Skip every picture, and copy exactly the lines from the one containing "Given: Select the Push Notification block" to the end of the data.

[Raw data — start]

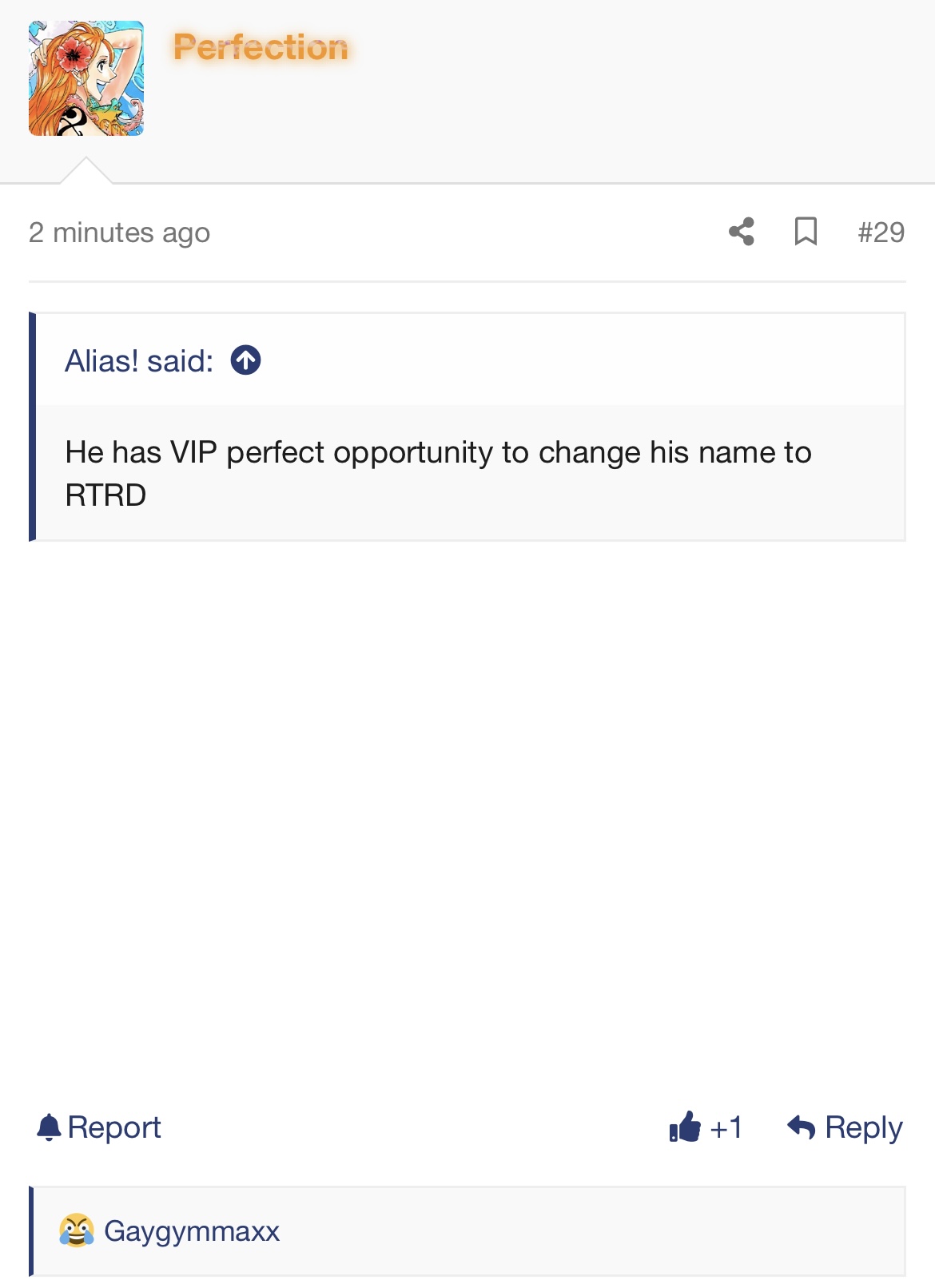Screen dimensions: 935x1288
Task: Click the '2 minutes ago' timestamp
Action: [119, 233]
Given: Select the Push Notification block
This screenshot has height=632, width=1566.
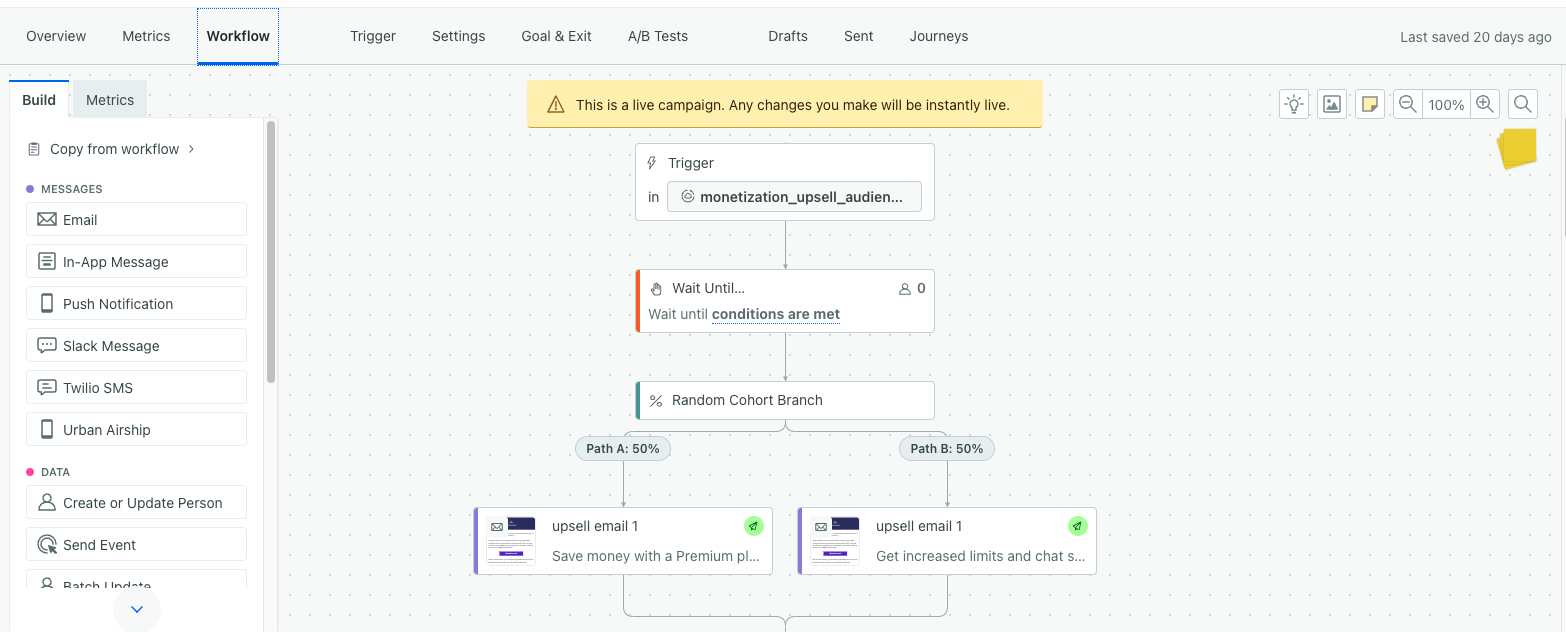Looking at the screenshot, I should coord(136,304).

[Raw data — finish]

**Your solution**:
Given: Select the Push Notification block
This screenshot has height=632, width=1566.
Looking at the screenshot, I should coord(136,304).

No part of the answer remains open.